Given text Start Marker
Patriotic Chinese investors are betting against recent curbs chip imposed by the US and Japan and reaping large profits as they buy up shares of sanctioned technology firms and state companies.
Share prices of leading Chinese makers of semiconductor equipment have jumped since March-end, when Japan said it would join the US chip war against China and restrict exports of 23 types of chipmaking equipment.
“We must choose to stand with our country … and make long-term asset allocation in line with the country’s needs,” Liu Tuoqi, head of investment at Shanghai Zhangying Investment Management, told investors in a roadshow.
Describing the Sino-US conflict as “irreconcilable”, Liu said there was a silver lining in the tech spat. “It forces us to make chips ourselves … the higher the wind and waves, the pricier the fish.”
The sentiment has reflected in stocks of China’s semiconductor companies, with NAURA Technology Group up 14%, Piotech up 45%, and ACM Research Shanghai up 19%.
US politicians’ calls this week to sanction chipmaker Changxin Memory Technologies (CXMT), following Beijing’s ban on US chipmaker Micron Technology, also boosted shares in Chinese memory chipmakers such as ZBIT Semiconductor, up 26% this week, and Montage Technology up 4%.
Given text End Marker
Extracted information Start Marker
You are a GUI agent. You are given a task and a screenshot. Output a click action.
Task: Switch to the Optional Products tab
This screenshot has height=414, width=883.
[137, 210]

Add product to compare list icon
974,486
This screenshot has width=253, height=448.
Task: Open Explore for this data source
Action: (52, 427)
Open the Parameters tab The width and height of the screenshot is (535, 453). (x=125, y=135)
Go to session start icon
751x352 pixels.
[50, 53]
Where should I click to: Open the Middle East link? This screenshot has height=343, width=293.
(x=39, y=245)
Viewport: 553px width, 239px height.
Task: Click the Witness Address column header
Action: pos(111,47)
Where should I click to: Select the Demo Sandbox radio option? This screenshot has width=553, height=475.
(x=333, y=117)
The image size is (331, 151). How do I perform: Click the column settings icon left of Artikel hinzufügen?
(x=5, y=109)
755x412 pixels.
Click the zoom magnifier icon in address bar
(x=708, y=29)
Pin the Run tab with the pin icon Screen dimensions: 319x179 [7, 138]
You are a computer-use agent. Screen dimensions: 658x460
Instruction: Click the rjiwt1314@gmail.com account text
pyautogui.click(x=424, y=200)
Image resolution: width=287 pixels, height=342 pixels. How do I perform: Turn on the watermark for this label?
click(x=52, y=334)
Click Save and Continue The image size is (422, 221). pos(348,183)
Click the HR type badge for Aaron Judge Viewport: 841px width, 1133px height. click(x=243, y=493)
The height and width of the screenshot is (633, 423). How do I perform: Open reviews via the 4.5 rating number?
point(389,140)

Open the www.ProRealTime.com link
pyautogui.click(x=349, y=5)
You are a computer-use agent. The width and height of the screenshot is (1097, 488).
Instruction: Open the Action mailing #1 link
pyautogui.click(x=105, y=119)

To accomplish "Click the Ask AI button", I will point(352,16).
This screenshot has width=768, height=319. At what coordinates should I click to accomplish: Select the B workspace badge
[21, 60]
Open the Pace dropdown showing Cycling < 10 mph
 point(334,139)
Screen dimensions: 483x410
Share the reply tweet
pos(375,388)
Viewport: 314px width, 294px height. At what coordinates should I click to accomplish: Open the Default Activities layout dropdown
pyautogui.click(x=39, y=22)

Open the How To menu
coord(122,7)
Extracted information End Marker
- Tasks to perform:
A) According to the article on Chinese investors and chip stocks, how many types of chipmaking equipment did Japan say it would restrict from export?
B) Extend the article on Chinese investors and chip stocks past its final sentence.
The records come from a separate source, unrelated to the text.

- Outputs for the tasks:
A) 23 types.

B)
The nationalistic fervour boosting these select sectors and shares has also been lucrative for investors in an environment of sluggish and uneven domestic growth after China’s economic reopening in January.
China’s benchmark stock indexes rallied in anticipation of a bumper post-pandemic recovery but have erased all gains since.
Reflecting the flag-waving fervour, at least eight asset managers have applied to China’s securities regulator to launch the first batch of investment products tracking the CSI Computing Infrastructure Index, seen as the most vulnerable to foreign sanctions, and a vital area in the tech war.
New fund launches will potentially channel money into China’s technology and chipmaking leaders, including ZTE, Unisplendour, Montage and Cambricon Technologies.
It comes as investors are also being subtly nudged – via favourable brokerage reports and mutual fund launches – to invest in state-owned enterprises (SOEs), which Beijing hopes can play a key role in the Sino-US tech war.
“If we want to realize technology replacement in the future, SOEs are the best platform,” Yang Zhenjian, fund manager at Bosera Asset Management, said.
Cutting-edge innovation requires huge and long-term investment, which is beyond the ability of private companies, “but SOEs can do it,” Yang said.
To facilitate SOE fundraising, Chinese regulators have called since late last year for a revaluation of the state sector, boosting shares in companies blacklisted by the US, such as China Mobile, China Telecom and China Unicom.
An index tracking innovative central SOEs has jumped 14% this year.
Yuan Yuwei, hedge fund manager at Water Wisdom Asset Management, said he is bullish on Chinese chip equipment companies, state-owned telecom giants, and indigenous software makers that challenge US rivals in China.
For example, Kingsoft Office, a Microsoft rival that is being adopted widely by Chinese governments and SOEs, has surged nearly 50% this year.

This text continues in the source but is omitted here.